Scuttle, Sebastian, Flounder (Jacob Tremblay, My Father’s Dragon), and Ursula’s electric eels are the only anthropomorphic ones in the film, which makes them stand out even more than some of their uncanny-valley attributes. (Even the original film’s standout “Under the Sea” number goes quasi-realistic, with Ariel bouncing on turtles and jellyfish but no fishy orchestra or a fluke who’s the duke of soul.) Physically, Scuttle looks the best, with tousled head feathers and bright blue eyes. Sebastian has a real crab’s body but tall yellow eyestalks that reminded me of Mr. Krabs from SpongeBob SquarePants, and I found Flounder’s moving mouth disturbing.
So is the live-action character design of Ursula. That’s no slight to McCarthy, who plays her as amusingly campy and vampy (and thankfully ditches telling Ariel to rely on hip-swaying body language). But segueing from McCarthy’s face and her sweetheart neckline to flowing tentacles is a leap that my brain had a hard time making, and the third act’s developments almost derailed the whole film for me. Let’s just say that bigger isn’t always better.

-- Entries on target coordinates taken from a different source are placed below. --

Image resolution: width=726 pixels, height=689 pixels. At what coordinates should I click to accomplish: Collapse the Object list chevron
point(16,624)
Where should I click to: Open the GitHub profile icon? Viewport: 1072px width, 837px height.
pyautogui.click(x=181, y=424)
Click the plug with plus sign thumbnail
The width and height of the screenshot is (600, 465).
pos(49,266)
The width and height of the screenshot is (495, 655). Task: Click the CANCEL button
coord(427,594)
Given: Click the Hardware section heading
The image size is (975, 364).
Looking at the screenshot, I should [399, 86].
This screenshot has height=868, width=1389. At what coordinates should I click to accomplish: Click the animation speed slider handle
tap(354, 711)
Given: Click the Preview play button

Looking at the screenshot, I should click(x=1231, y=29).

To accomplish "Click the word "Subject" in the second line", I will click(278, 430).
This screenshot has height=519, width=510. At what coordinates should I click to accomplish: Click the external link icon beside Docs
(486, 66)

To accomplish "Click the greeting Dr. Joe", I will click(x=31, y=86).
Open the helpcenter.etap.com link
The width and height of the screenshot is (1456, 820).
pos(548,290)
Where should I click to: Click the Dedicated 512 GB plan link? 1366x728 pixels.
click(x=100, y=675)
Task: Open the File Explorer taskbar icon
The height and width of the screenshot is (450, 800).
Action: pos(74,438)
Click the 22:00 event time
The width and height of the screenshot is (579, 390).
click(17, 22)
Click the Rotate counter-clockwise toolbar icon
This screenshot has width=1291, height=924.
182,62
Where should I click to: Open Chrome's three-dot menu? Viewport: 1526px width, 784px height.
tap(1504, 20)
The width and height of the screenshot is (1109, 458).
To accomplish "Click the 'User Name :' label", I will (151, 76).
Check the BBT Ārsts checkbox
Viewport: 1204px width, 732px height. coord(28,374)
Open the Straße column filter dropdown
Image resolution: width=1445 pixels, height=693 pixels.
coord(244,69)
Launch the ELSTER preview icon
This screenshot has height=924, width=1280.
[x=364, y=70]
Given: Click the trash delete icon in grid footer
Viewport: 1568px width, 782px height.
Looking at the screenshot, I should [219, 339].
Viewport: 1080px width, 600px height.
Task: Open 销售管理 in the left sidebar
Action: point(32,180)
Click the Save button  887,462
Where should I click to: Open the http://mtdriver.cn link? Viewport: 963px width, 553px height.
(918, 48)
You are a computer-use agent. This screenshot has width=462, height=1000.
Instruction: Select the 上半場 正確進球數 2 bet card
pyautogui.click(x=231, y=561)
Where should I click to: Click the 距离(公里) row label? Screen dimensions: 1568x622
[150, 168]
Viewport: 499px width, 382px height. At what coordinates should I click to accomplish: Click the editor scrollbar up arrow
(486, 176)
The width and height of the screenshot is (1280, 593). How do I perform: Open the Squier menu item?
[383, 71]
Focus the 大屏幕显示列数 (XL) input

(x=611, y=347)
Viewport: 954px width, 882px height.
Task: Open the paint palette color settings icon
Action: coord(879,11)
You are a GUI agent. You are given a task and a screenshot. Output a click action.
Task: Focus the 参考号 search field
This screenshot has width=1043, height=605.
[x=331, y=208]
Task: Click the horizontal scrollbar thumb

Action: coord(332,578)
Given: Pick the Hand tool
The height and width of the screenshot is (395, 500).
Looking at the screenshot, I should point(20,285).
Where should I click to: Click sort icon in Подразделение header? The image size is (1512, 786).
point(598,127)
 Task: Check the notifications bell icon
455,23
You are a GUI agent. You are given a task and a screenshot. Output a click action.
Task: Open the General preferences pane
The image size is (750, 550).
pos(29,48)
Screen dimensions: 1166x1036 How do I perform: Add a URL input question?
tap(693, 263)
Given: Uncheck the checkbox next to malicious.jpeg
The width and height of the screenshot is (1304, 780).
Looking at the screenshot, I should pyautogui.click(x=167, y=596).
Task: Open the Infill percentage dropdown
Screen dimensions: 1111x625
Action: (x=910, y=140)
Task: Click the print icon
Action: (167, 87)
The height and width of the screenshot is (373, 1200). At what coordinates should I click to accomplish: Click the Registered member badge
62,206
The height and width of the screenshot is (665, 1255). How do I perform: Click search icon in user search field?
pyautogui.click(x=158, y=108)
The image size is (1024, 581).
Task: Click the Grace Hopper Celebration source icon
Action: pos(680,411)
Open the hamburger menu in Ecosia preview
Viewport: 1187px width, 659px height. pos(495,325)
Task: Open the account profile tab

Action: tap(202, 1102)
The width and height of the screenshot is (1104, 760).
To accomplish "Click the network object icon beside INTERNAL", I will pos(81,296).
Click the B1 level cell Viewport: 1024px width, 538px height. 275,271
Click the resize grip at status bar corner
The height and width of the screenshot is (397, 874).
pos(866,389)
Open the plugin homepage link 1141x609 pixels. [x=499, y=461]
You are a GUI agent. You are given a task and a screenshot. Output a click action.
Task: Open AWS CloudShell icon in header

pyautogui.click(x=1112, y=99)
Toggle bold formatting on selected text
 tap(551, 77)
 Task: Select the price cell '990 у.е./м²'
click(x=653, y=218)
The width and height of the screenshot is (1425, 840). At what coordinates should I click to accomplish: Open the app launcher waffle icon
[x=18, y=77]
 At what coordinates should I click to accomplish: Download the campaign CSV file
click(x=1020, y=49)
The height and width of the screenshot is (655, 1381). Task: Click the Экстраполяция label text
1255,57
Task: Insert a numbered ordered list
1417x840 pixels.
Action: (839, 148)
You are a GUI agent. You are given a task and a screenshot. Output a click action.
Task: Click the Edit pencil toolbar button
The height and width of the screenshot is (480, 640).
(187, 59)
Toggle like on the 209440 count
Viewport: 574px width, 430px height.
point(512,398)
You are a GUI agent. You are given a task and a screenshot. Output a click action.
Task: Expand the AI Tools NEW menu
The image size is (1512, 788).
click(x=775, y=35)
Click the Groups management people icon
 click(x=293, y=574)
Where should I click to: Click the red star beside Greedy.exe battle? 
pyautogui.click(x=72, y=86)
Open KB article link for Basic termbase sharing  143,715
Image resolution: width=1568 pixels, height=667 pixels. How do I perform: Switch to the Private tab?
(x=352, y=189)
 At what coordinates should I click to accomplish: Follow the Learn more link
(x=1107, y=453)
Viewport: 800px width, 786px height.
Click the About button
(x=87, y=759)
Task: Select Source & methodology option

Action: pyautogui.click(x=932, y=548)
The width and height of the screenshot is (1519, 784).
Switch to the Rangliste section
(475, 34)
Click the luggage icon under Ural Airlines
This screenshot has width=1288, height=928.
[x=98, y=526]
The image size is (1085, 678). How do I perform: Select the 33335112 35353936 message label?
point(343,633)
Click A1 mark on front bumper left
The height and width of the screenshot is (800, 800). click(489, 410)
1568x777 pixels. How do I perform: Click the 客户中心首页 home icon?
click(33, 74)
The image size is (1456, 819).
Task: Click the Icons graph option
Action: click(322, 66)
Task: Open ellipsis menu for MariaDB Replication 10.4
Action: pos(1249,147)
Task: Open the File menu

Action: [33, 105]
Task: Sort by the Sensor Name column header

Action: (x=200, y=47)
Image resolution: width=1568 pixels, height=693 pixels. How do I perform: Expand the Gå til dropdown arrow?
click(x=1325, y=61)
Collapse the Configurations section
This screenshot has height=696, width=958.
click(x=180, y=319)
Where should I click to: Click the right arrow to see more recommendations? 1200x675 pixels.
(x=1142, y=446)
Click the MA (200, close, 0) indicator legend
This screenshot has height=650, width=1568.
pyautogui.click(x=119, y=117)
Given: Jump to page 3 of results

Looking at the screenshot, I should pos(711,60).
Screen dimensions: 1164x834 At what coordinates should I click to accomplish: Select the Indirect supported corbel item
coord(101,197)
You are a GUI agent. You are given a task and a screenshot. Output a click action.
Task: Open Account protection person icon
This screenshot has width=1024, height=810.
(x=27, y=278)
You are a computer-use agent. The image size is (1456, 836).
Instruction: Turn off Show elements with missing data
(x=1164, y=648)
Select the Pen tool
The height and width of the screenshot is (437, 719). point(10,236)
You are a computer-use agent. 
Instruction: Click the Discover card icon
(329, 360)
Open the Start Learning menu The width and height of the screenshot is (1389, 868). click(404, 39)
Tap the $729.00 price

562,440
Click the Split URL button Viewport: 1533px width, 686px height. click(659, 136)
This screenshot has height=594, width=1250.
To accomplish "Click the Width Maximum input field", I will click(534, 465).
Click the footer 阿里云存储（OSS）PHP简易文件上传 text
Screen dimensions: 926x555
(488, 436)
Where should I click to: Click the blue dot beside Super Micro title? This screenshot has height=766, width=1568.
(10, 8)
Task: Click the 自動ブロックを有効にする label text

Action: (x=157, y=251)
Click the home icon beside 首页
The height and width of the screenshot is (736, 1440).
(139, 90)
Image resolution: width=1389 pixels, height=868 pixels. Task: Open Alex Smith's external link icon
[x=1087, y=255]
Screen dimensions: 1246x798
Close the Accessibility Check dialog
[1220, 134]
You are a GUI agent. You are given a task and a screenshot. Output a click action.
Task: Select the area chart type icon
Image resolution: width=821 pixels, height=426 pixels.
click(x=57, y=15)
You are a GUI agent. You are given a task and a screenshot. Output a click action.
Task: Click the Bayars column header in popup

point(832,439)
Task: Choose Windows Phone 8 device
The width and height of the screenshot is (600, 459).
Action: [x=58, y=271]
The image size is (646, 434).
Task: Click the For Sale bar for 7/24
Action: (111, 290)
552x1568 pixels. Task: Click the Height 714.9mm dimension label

At least Bailey and Hauer-King have a sweet chemistry, because if the romance didn’t work, none of this would. The two believably bond in scenes where he shows her all the gadgets and gizmos he’s collected, as well as how he navigates by the constellations. She reveals her name by stopping him at Aries with a finger to his lips, and he parses out the rest.
“That’s a beautiful name, written in the stars,” he says.
The Little Mermaid is adorable enough in parts, but its story largely stays on the surface. Like Ariel in “Part of Your World,” I wanted more.